Inulin Clearance Test

Norm of Inulin Clearance Test

Adults 90–130 mL/minute
>70 years Decreased clearance up to 45% of adult value
Male Female 124 ± 25.8 mL/min 119 ± 12.8 mL/min
<11 years 82–122 mL/minute
11–20 years 86–126 mL/minute


Usage of Inulin Clearance Test

Assessment of glomerular filtration rate (GFR).
Decreased results occur when more than 50% of renal nephrons are damaged, thus indicating impaired glomerular filtration; acute tubular necrosis, atherosclerosis (renal artery), congestive heart failure, decreased renal blood flow, dehydration, glomerulonephritis, malignancy (bilateral renal), nephrosclerosis, obstruction (renal artery), polycystic kidney disease, pyelonephritis (advanced bilateral chronic), renal lesions (bilateral), renal failure, shock (cardiogenic, hypovolemic), thrombosis (renal vein), tuberculosis (renal), and ureteral obstruction (bilateral). Drugs include aminoglycosides, amphotericin B, penicillins, and phenacetin.


Description of Inulin Clearance Test

GFR is the standard measure of renal function and is critical for the management of renal diseases. The GFR in humans can be determined exactly by measurement of the clearance of an ideal filtration marker, such as inulin, which is a soluble dietary plant fiber that is freely filtered by the kidney and does not undergo metabolism, tubular secretion, or absorption. This method, however, is not suitable for routine clinical practice. The classic method of measuring inulin clearance in humans includes constant intravenous infusion of the compound and timed collections of urine. To avoid the need for timed urine collections, several alternative procedures have been devised. All these methods use only determination of inulin in plasma or serum. From these, the total body inulin clearance is obtained by means of pharmacokinetic calculations. To measure total body clearance, usually called “plasma clearance,” inulin is given either as a constant intravenous infusion or as a bolus infusion. Both procedures overestimate GFR because of incomplete distribution of inulin during the study periods. The error may be minimized by means of model-independent pharmacokinetic calculations.


Professional Considerations of Inulin Clearance Test

Consent form NOT required.

  1. Determination of systemic inulin clearance by the standard technique of constant intravenous infusion has long been accepted as a reliable method for measuring GFR without urine collection.
  2. Obtain alcohol wipes, a tourniquet, 5 needles, 5 syringes, 5 green-topped tubes, 5 clean specimen containers with lids, and a 500-mL bag of D5W with Y tubing.
  3. Establish intravenous access, using 5% dextrose in water.
  4. Number each set of tubes and specimen containers 1, 2, 3, 4, and 5, and use them sequentially throughout the test.
  5. Obtain 25 mL of 10% inulin and 500 mL of 1.5% inulin along with an intravenous pump. Prepare the inulin by shaking the vial and heating it to promote crystal dissolution.
  6. Use this test cautiously in clients with cardiac disease because intravenous fluids given during the test may induce congestive heart failure.
  7. See Client and Family Teaching.
  8. Do NOT perform test or draw specimen during hemodialysis.

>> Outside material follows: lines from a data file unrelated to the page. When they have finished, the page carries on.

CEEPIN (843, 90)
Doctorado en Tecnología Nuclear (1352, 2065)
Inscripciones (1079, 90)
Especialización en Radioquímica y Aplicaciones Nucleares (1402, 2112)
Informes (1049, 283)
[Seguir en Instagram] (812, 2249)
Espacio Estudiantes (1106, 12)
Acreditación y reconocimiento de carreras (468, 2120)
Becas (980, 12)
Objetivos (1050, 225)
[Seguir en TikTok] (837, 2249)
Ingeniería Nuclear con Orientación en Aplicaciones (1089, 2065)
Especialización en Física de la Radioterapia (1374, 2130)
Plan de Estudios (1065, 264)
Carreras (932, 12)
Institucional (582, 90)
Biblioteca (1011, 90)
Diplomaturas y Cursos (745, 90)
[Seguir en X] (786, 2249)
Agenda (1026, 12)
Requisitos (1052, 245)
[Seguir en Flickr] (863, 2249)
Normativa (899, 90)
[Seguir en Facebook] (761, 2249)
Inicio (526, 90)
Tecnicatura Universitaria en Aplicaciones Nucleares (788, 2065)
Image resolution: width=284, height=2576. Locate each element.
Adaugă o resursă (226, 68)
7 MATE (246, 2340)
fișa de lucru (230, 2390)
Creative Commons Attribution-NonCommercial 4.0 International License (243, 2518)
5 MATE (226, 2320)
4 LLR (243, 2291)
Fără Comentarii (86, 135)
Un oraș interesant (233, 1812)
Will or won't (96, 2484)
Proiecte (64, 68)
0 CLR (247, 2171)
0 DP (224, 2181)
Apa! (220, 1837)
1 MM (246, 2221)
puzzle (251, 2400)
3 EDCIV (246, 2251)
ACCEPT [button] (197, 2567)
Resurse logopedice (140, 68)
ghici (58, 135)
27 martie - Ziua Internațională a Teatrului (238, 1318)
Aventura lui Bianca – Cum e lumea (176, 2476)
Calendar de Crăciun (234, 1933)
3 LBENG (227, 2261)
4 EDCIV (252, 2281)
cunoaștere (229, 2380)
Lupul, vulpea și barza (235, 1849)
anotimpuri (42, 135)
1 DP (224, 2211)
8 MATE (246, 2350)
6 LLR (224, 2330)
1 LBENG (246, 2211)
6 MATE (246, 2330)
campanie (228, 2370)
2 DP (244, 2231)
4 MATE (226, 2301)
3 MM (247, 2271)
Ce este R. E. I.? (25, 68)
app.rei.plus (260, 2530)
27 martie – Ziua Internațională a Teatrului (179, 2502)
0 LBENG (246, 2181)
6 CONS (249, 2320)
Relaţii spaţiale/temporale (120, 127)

  1. Draw a 10-mL blood sample for inulin level, without hemolysis. Record the time of collection on each label.
  2. Infuse intravenously 25 mL of 10% inulin over 4 minutes.
  3. An hour later, begin an infusion of 1.5% inulin, 500 mL at 240 mL/hour.
  4. Draw a 10-mL blood sample for inulin level, without hemolysis, at 40, 60, 80, and 95 minutes after the initiation of the 1.5% inulin solution. Record the time of collection on each label.
  5. The test takes 2 hours.


Postprocedure Care

  1. Write the time and amount of each dose of inulin on the laboratory requisition.
  2. Send each blood sample immediately to the laboratory.
  3. Resume previous diet.


Client and Family Teaching

  1. Fast from food for 4 hours before the test, and refrain from exercise the morning of the test.
  2. The test takes 2 hours to complete.


Factors That Affect Results

  1. Hemolysis of blood will falsely decrease results.
  2. Failure to infuse intravenous inulin at the prescribed rate will decrease results.


Other Data

  1. The initial bolus of inulin should be administered within 1 hour of preparation.